Technical paper: This paper introduces a celebrity face recognition AI for video metadata generation.
In this paper, we introduce a celebrity face recognition AI for video metadata generation. Face recognition performance has shown significant improvement thanks to deep learning. We implemented a face recognition AI using our customized dataset composed of mostly Korean celebrity faces designed for the content analysis of KBS.
Bothersome dataset labelling process was enhanced by using MTCNN face detection and face clustering. Inception-ResNet v1 model was used and test set accuracy was measured with respect to iterations. We compared our model with a commercial cloud-based celebrity recognition AI with which our celebrity database is thought to have about 26% in common. In the experiment, our model showed better performance in the precision.

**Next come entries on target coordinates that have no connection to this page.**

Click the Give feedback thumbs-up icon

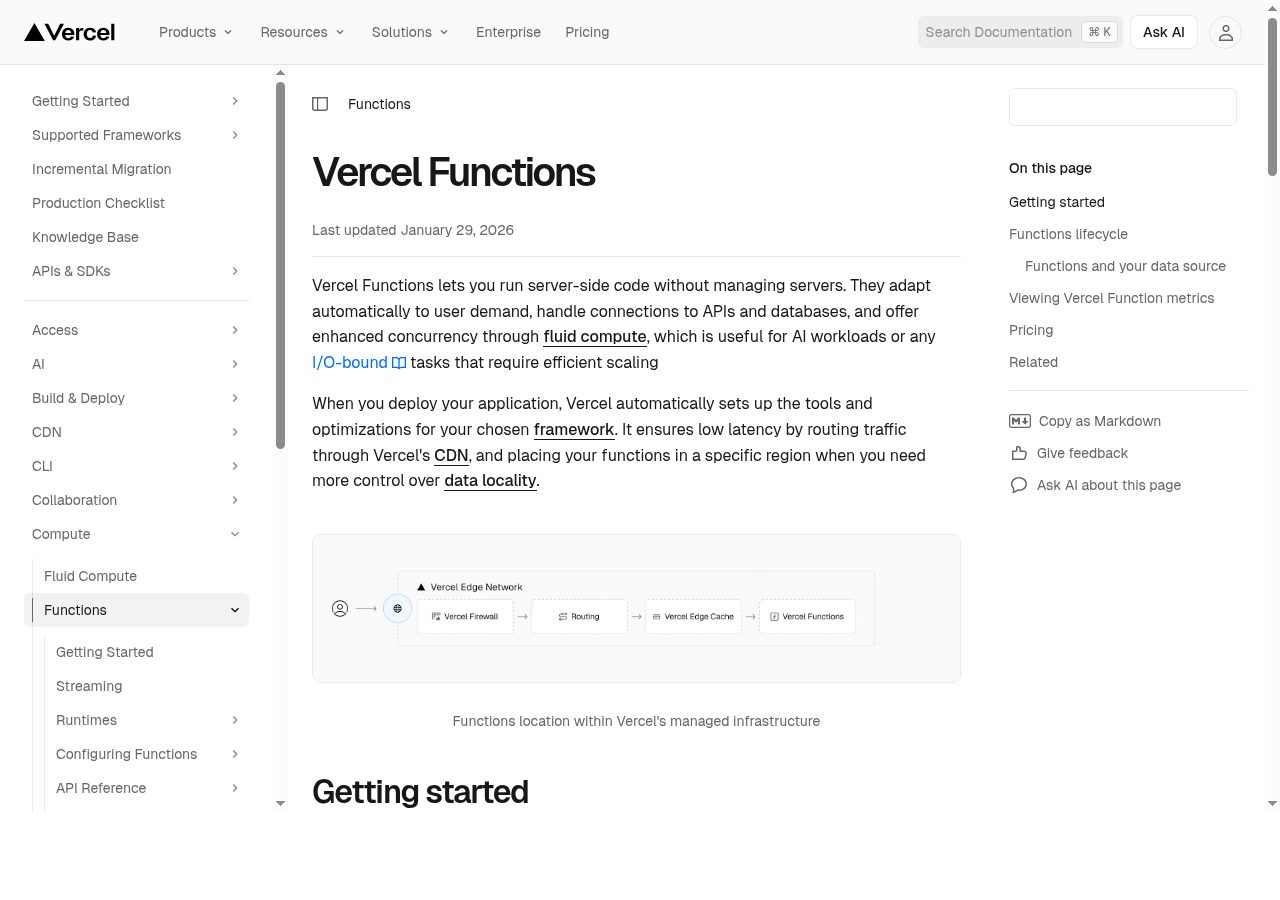pos(1018,453)
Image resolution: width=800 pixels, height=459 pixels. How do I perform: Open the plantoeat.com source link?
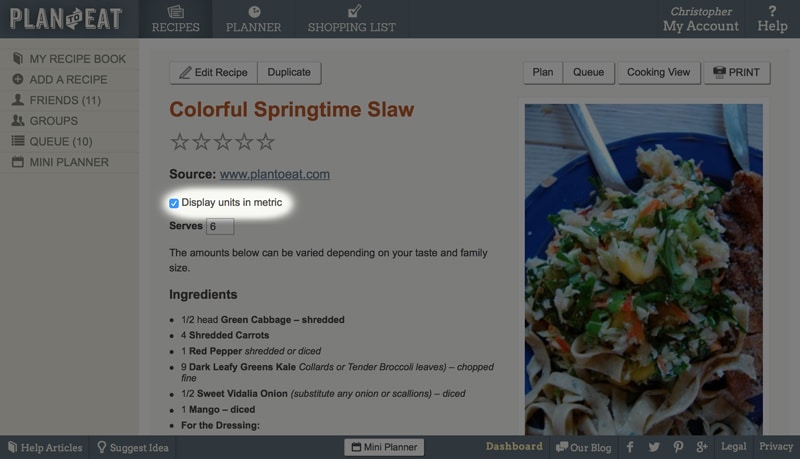(x=274, y=174)
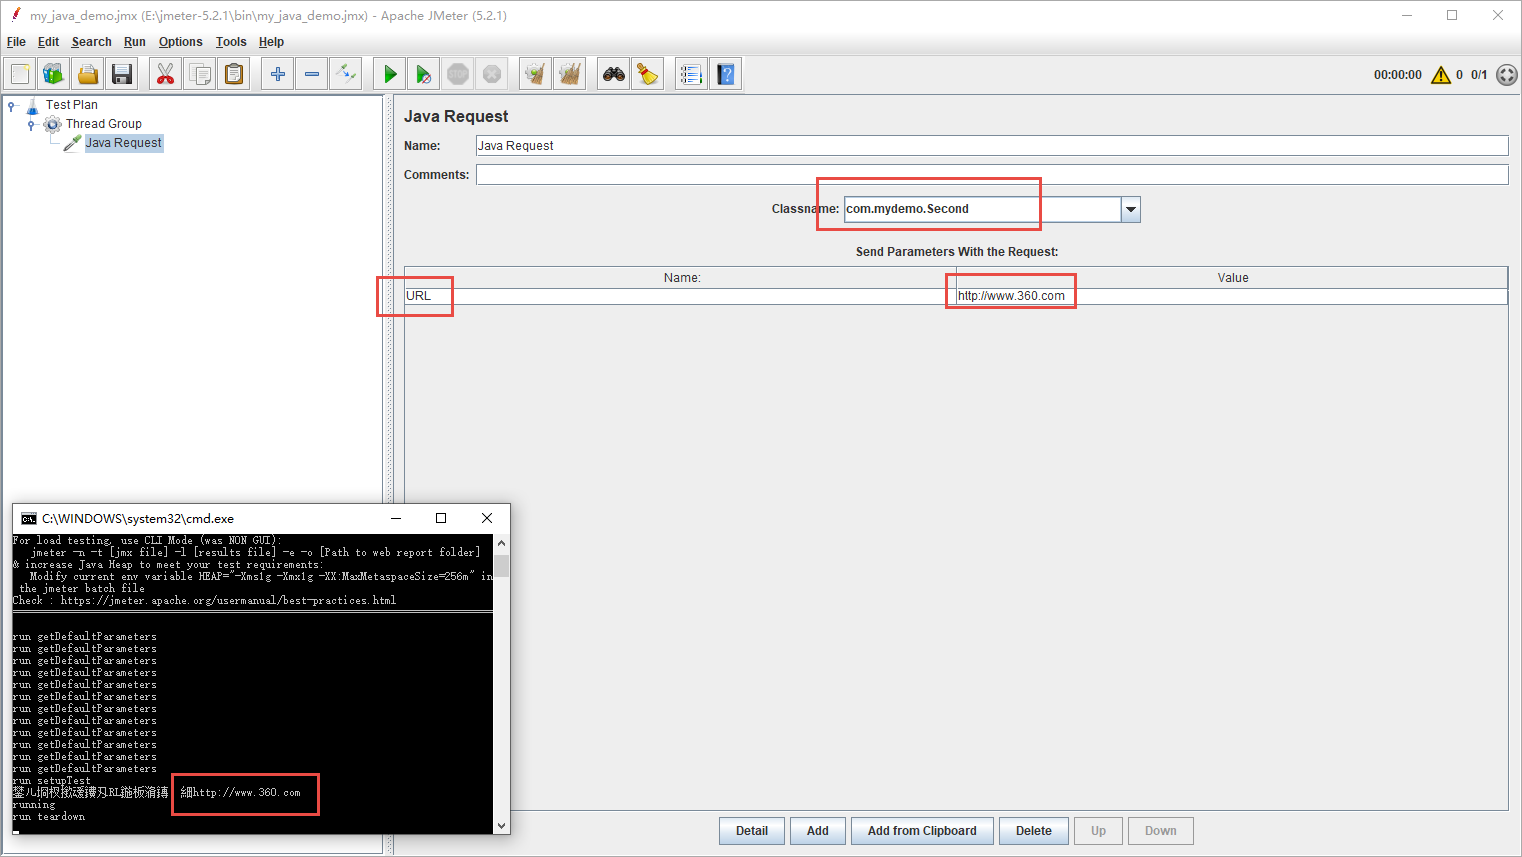The height and width of the screenshot is (857, 1522).
Task: Select Java Request in the tree
Action: 123,143
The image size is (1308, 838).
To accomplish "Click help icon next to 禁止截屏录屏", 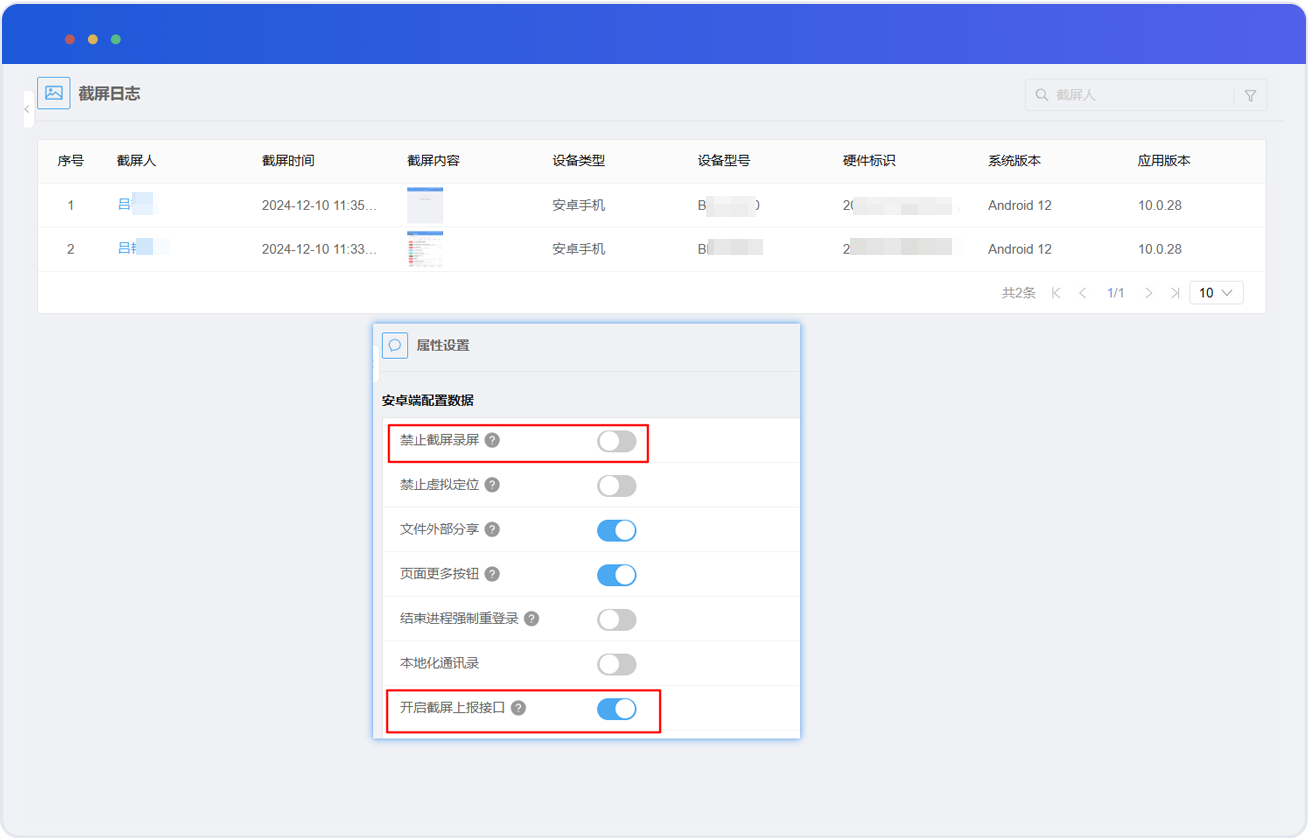I will [x=492, y=440].
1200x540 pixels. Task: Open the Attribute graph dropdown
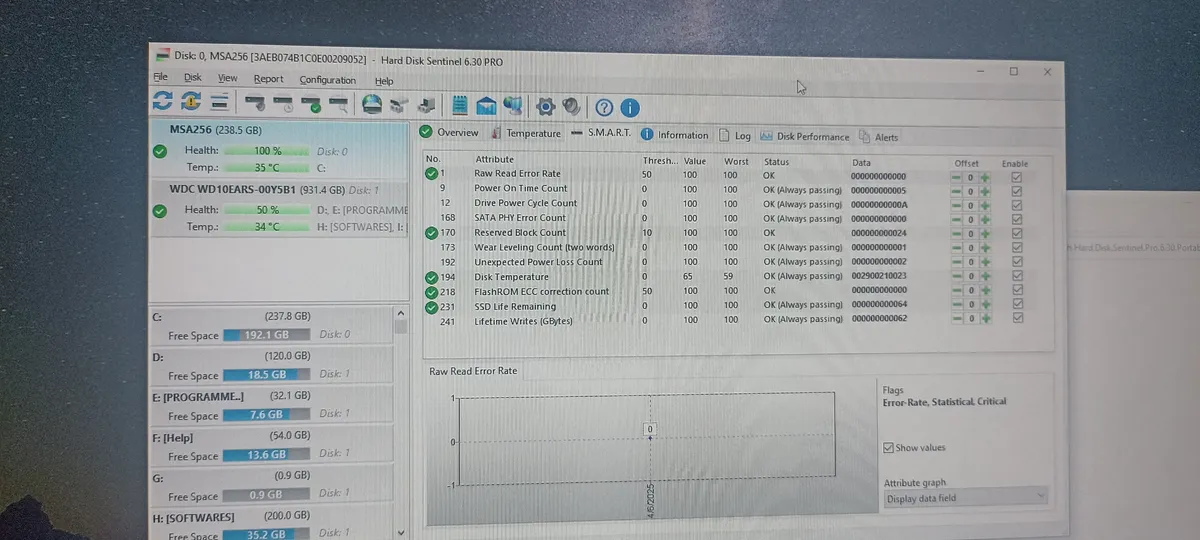965,498
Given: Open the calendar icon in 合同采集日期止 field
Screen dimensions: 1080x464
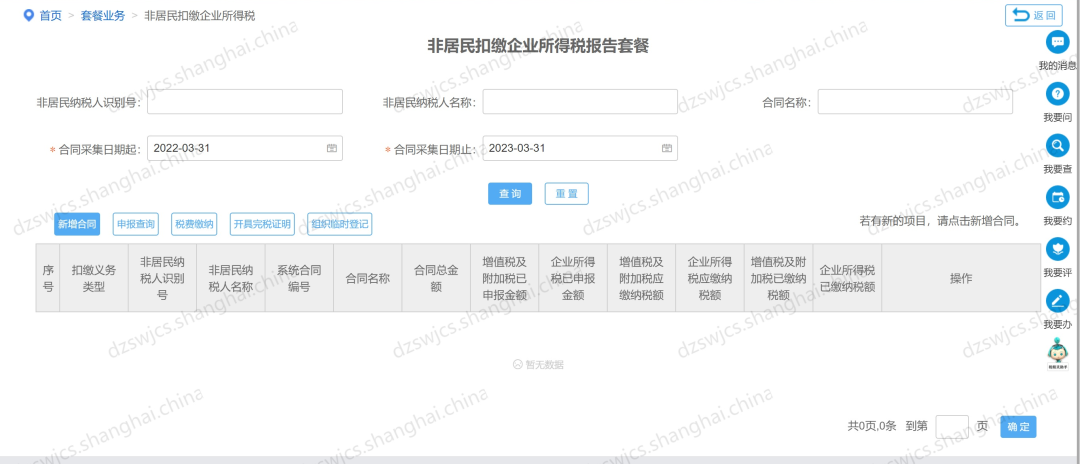Looking at the screenshot, I should tap(666, 148).
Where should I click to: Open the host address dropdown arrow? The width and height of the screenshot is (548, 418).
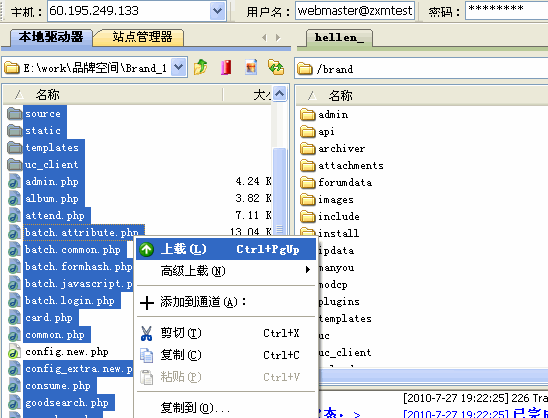[x=217, y=11]
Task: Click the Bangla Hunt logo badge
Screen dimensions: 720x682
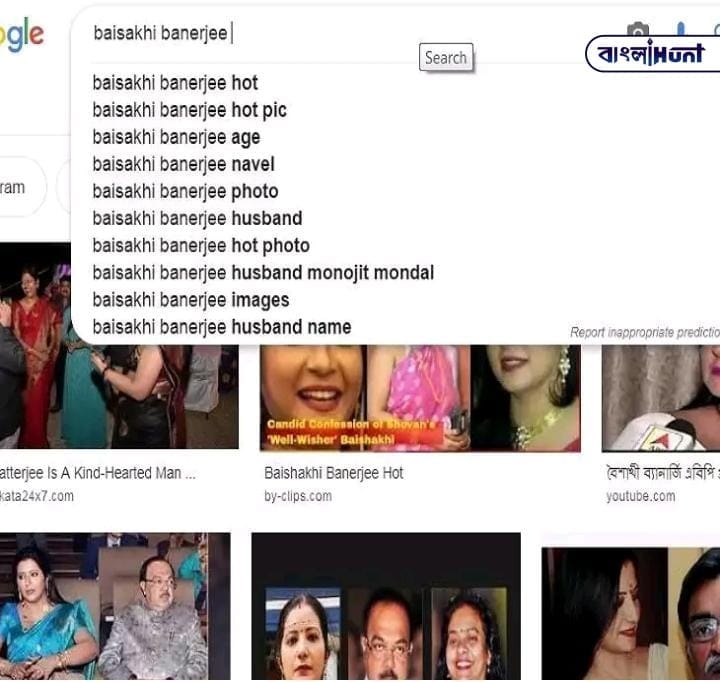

Artificial intelligence (AI) is getting more and more attention in the media industry, especially for video analysis and metadata generation. Among the possible metadata generated by AI, object labels and background information are relatively easy to acquire, since there are open datasets and pre-trained models. On the other hand, it is difficult to implement an AI engine to generate ‘face’ (or ‘person’) metadata, due to the lack of datasets and pre-trained models fit for purpose. Furthermore, face datasets are required to be constructed locally, i.e. usually for each country.
As a media corporation, we decided to build a face dataset composed of about 3.6 million images of 6,690 subjects, focused especially on Korean celebrities. The celebrities were chosen from our content management system (CMS), in order of appearance counts in our contents. In order to efficiently construct the dataset and speed up the image labelling process, AI-based automation such as face detection and clustering is used.
We trained our dataset with Inception-ResNet v1 (5) as the backbone network and used softmax as the loss function. The proposed model is compared with a commercial celebrity recognition API provided as a cloud service. It is shown that the proposed model performs better in the experiments using our dataset.